Review by Hayley Anderton

New Yorker encyclopedia of cartoons

I’m old enough to remember encyclopedias, and lucky to have grown up in a house that had a Victorian collection of books. We weren’t particularly encouraged to look at those books as children, but I spent a lot of rainy afternoons as a teenager flicking through bound albums of Punch looking for cartoons that I could understand. 

There were also books almost to big for one person to manage alone, they needed a table to support them, and looking at them was something of a group activity.

Every time I try and pick up* the 2 volume whopper that is ‘The New Yorker Encyclopedia of Cartoons’ (A Semi-Serios A-to-Z Archive) I’m reminded of those books. Not just because of the size, but because it has the same air of wanting to be shared, and being an evenings entertainment in itself that those Victorian monsters had.

I’ve been working my way through it for a week or so now with growing delight at each particularly funny discovery. If I didn’t already have it, it would be top of my wish list. I’m in love with it because I adore these kind of cartoons (I still miss Punch which I bought religiously in my early teens for the cartoons, it’s an extra bonus to find a few artists I remember working for the New Yorker too), and the encyclopaedia format is great as well.

Arranging by subject first, and then chronologically works really well, there’s some discussion about the various tropes and themes which is useful, and it’s particularly fascinating to see how cultural references are picked up and re worked over the years. It’s also a terrific historical record of everything from A to Z.
^^^^^^^^
> _Work instructions_
Edit the cartoon encyclopedia review from "Every time I" to "Victorian monsters had.", inclusive, putting "giant" in place of "whopper".
^^^^^^^^
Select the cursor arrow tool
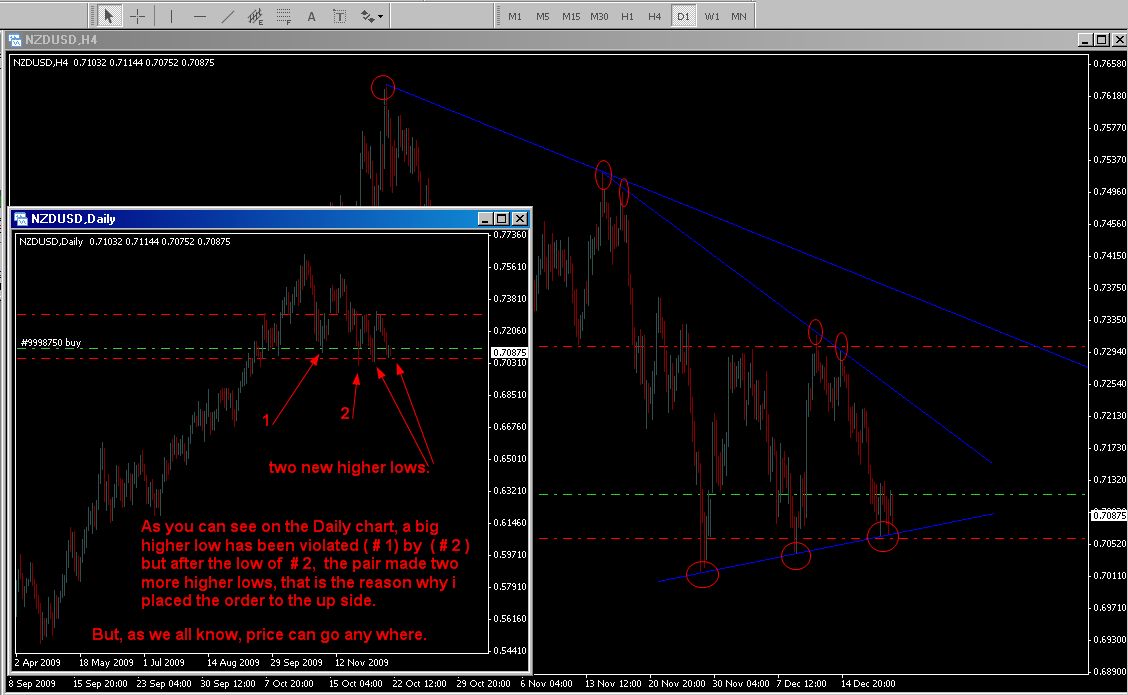Image resolution: width=1128 pixels, height=695 pixels. pos(109,16)
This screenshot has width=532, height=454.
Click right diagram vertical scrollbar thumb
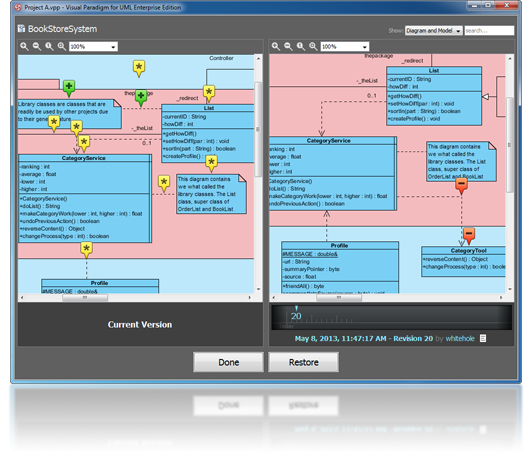coord(509,145)
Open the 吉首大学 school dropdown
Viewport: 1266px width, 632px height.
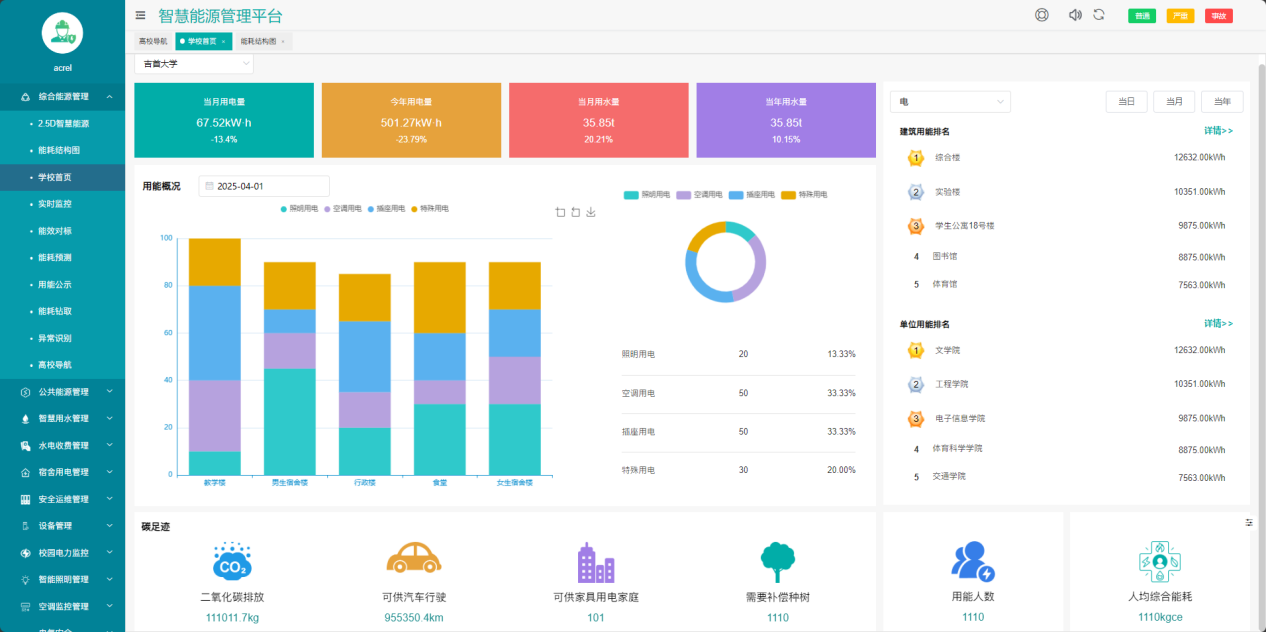(194, 64)
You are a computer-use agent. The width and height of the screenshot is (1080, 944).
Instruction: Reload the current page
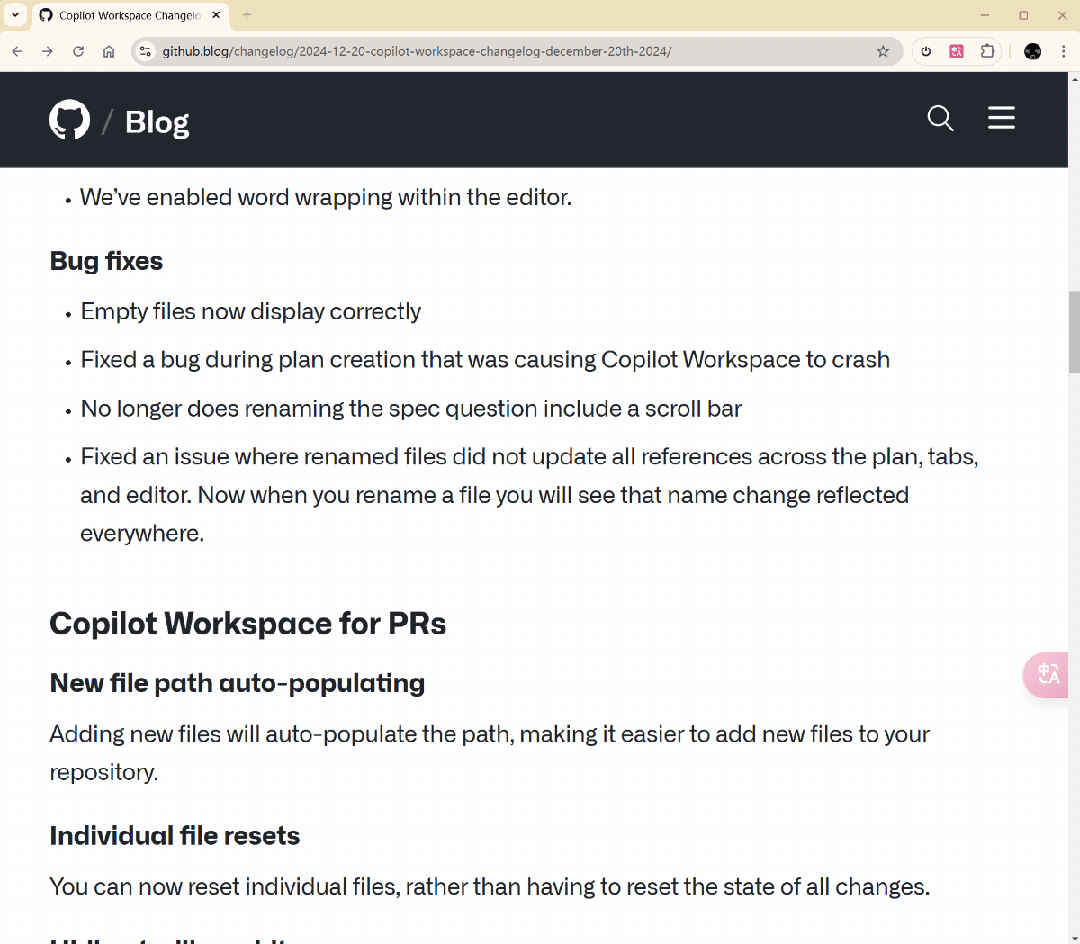(78, 52)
^^^^^^^^
> _Expected answer_
Every time I try and pick up* the 2 volume giant that is ‘The New Yorker Encyclopedia of Cartoons’ (A Semi-Serios A-to-Z Archive) I’m reminded of those books. Not just because of the size, but because it has the same air of wanting to be shared, and being an evenings entertainment in itself that those Victorian monsters had.